Stored records:
※ ※ ※

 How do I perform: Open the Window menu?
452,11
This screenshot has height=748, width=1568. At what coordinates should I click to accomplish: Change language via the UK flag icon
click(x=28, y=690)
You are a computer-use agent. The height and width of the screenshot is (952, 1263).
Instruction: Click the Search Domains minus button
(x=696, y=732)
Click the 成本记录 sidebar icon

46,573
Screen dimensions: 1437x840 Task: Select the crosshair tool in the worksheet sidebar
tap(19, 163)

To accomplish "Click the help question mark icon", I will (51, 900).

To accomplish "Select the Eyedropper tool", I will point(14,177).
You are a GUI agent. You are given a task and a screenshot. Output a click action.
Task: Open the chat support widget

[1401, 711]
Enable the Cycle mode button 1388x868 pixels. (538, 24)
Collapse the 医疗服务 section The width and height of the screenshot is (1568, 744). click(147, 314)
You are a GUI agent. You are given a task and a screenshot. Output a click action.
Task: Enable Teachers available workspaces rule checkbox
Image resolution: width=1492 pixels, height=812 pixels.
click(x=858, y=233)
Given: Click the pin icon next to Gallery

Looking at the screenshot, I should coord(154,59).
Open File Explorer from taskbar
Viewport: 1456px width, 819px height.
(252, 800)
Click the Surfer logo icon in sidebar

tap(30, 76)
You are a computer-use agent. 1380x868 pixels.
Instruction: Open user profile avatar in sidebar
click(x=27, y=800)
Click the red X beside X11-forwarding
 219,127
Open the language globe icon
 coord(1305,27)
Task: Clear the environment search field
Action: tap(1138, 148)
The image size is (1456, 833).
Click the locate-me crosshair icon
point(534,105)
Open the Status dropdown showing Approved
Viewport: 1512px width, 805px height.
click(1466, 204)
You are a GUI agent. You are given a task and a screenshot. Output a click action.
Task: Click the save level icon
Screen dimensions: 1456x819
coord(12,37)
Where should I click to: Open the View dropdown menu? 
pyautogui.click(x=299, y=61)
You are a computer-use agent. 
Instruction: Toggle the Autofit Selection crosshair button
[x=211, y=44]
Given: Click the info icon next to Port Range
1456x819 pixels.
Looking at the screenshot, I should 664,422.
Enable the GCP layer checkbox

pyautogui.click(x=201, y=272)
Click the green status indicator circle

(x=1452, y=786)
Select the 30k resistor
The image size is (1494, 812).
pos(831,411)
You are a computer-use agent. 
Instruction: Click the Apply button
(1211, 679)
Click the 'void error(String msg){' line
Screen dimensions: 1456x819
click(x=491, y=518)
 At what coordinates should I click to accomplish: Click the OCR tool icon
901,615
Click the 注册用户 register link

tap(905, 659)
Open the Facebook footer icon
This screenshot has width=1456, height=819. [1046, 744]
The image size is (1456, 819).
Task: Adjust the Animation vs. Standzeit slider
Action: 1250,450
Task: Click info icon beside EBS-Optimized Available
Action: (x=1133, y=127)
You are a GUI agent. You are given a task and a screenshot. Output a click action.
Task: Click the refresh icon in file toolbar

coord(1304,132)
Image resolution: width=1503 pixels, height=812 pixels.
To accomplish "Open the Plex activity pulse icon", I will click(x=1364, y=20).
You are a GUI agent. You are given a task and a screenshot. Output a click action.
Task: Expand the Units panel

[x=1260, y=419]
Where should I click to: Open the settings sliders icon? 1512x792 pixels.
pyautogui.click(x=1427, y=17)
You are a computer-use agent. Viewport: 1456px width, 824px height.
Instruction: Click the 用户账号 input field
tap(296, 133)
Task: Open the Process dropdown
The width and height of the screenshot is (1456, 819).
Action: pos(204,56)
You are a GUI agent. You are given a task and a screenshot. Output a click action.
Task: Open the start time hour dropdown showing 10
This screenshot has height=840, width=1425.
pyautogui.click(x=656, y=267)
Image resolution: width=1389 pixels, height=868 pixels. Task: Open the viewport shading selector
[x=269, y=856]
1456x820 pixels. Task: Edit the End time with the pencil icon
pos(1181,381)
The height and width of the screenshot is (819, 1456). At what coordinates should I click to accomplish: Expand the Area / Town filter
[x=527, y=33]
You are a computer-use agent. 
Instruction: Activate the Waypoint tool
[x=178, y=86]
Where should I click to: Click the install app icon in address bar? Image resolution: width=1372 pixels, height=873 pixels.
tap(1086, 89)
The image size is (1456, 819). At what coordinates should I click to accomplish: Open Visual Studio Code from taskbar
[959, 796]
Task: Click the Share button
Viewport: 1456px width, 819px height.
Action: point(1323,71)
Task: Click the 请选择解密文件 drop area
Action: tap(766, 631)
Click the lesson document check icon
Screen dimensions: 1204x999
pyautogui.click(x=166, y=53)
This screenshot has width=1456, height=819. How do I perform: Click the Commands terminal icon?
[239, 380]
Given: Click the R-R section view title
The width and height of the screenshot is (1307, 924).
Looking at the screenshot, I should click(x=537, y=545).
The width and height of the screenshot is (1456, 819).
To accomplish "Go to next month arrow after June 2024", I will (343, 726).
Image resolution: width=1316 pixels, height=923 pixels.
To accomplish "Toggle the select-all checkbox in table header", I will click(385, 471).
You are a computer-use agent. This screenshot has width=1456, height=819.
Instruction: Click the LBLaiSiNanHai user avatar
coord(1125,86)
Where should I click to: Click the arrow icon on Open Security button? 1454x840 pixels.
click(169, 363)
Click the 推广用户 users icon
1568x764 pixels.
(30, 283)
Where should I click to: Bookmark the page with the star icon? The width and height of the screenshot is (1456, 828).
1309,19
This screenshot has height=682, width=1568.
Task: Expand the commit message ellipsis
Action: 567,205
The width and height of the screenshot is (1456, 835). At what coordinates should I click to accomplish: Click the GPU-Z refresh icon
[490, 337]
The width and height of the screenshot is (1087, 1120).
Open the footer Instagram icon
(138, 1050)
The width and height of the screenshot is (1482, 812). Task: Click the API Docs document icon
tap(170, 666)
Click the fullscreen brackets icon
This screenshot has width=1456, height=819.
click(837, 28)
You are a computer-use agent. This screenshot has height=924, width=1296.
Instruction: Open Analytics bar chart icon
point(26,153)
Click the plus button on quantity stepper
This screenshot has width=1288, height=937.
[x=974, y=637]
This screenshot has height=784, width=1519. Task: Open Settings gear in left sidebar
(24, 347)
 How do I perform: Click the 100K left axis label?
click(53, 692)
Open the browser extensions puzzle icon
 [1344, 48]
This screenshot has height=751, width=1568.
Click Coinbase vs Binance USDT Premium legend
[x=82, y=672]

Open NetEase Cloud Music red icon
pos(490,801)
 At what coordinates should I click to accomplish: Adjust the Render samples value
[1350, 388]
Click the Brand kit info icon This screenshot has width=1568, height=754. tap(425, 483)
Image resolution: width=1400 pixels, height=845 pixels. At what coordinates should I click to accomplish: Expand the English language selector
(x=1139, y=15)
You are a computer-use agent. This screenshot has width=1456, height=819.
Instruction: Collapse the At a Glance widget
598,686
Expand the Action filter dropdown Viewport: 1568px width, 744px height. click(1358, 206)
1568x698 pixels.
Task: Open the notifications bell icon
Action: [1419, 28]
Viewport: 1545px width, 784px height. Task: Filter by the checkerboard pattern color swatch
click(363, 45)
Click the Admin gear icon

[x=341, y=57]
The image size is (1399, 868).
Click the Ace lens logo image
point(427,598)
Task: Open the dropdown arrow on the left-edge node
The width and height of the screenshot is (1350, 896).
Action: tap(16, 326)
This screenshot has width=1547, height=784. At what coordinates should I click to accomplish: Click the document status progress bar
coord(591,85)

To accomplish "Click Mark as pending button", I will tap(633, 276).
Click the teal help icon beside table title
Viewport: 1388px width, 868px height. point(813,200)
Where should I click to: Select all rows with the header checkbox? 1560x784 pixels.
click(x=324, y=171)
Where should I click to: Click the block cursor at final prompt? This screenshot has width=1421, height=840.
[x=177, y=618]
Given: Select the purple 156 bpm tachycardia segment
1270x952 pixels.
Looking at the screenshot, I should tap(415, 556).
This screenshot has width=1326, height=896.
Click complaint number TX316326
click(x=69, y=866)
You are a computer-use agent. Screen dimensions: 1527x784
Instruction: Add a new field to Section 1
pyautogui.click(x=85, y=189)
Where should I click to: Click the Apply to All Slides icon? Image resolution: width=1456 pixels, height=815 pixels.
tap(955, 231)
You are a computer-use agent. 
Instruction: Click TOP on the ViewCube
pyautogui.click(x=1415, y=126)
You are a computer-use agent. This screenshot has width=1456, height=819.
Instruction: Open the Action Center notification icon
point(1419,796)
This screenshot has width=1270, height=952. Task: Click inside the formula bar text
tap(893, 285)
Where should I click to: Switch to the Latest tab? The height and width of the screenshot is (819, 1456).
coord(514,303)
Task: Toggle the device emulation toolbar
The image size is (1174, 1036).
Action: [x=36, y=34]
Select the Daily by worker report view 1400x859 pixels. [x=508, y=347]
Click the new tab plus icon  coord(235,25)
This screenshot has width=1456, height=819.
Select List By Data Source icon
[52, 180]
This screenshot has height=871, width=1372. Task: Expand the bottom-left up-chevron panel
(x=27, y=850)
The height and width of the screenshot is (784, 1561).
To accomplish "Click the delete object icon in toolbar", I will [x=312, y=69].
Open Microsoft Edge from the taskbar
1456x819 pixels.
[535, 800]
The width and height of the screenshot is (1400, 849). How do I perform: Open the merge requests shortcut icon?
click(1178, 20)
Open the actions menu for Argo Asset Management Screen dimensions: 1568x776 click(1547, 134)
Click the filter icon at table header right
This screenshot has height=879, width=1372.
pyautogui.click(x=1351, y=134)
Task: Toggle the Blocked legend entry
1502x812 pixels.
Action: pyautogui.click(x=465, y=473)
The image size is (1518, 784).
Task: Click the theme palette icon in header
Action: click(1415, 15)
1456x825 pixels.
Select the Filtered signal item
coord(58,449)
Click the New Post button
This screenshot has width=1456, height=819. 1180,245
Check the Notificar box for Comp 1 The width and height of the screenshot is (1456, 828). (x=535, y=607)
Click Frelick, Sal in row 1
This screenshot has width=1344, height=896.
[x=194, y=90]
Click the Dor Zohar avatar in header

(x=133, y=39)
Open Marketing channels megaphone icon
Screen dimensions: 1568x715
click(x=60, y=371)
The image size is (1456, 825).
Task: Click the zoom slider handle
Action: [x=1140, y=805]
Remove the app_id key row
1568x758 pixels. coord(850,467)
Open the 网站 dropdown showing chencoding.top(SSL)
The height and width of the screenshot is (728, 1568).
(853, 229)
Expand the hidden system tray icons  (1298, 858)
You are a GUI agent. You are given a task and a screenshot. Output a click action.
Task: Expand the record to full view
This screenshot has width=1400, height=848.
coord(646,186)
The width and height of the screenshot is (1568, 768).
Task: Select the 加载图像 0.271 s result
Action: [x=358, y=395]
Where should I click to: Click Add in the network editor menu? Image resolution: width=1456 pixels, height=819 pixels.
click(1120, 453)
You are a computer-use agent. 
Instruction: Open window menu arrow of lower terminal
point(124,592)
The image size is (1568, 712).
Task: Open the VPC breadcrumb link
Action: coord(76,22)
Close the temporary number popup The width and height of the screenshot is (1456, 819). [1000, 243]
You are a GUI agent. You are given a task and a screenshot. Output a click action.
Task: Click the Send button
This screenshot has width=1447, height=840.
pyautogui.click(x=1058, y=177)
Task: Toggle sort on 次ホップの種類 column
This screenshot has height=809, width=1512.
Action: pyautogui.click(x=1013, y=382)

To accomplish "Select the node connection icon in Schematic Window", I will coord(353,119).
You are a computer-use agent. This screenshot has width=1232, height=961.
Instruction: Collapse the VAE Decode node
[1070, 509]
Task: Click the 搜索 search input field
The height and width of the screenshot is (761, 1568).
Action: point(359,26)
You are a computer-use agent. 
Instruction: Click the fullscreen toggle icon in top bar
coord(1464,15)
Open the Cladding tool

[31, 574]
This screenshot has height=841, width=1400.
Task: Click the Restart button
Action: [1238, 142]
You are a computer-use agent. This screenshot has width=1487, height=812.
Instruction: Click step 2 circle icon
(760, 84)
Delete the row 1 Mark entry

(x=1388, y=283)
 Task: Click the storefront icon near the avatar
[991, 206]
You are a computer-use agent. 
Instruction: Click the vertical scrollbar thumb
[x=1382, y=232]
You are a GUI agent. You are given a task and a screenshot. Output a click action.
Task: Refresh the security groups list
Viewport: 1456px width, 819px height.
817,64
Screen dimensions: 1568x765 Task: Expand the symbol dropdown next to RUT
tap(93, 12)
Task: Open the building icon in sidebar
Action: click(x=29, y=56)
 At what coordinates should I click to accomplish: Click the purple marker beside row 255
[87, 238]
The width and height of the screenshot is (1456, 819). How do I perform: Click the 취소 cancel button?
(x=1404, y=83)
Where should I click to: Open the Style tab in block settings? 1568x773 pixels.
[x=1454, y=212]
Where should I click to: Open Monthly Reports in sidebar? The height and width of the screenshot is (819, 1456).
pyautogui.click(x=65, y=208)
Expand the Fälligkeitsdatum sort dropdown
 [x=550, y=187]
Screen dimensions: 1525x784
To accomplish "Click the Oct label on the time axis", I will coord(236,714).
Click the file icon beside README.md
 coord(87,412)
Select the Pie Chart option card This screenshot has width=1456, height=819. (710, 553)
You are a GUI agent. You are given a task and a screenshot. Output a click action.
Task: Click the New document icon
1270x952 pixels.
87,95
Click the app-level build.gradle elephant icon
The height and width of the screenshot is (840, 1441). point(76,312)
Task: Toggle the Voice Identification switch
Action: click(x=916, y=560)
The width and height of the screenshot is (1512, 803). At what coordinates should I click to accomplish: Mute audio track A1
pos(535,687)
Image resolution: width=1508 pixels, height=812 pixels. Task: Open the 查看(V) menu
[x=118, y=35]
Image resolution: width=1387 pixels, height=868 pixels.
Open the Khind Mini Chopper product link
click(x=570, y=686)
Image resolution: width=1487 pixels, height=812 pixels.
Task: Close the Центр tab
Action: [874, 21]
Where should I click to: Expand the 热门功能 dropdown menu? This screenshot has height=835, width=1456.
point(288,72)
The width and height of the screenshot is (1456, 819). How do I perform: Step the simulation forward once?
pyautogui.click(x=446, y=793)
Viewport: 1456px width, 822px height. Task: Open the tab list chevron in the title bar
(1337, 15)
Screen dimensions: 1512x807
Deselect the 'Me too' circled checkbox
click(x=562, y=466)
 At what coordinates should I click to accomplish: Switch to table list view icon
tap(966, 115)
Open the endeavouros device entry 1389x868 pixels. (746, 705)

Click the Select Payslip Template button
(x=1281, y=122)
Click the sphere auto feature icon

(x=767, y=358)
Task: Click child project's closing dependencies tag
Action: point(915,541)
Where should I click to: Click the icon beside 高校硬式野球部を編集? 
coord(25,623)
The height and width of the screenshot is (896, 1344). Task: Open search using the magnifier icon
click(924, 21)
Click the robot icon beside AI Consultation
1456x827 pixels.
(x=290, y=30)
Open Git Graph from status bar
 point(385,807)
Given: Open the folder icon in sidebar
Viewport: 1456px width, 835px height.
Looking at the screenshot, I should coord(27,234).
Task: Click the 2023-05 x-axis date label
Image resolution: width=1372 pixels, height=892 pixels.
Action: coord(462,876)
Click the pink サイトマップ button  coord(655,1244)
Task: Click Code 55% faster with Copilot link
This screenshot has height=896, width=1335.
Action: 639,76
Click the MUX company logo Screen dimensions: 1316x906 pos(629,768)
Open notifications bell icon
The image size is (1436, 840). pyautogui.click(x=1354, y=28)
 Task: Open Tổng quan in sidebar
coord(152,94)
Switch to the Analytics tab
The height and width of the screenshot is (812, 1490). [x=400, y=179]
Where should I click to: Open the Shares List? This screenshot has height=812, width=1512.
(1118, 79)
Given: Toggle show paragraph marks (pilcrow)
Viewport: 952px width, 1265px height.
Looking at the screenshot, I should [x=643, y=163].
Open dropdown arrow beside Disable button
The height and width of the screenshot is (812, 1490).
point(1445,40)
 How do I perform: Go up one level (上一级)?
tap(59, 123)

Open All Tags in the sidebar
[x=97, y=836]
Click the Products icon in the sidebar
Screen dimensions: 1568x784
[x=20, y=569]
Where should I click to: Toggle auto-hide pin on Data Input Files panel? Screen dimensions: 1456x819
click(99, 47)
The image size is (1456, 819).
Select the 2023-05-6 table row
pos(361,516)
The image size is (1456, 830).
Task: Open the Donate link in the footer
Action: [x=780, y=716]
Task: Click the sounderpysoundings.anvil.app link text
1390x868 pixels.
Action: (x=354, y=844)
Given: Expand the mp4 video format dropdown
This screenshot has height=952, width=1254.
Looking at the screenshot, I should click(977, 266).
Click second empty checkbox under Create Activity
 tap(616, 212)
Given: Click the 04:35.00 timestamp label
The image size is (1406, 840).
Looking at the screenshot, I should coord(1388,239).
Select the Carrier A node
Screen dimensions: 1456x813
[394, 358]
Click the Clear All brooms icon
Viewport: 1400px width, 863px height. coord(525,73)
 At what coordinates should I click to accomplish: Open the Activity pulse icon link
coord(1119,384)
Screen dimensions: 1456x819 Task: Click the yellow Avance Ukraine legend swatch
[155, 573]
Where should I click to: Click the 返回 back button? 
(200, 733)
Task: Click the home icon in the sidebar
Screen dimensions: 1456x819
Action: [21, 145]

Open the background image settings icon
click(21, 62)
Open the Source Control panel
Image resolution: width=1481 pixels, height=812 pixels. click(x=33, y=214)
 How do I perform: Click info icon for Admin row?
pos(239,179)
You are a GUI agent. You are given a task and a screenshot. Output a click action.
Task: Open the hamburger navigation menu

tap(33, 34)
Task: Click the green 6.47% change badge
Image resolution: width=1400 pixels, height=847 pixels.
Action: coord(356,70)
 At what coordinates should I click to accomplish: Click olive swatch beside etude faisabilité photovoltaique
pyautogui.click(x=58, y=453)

※ ※ ※

» Exercise details:
Across all the records above, find each line with "device" in it and copy it.

» Answer for the task:
Task: Toggle the device emulation toolbar
Open the endeavouros device entry 1389x868 pixels. (746, 705)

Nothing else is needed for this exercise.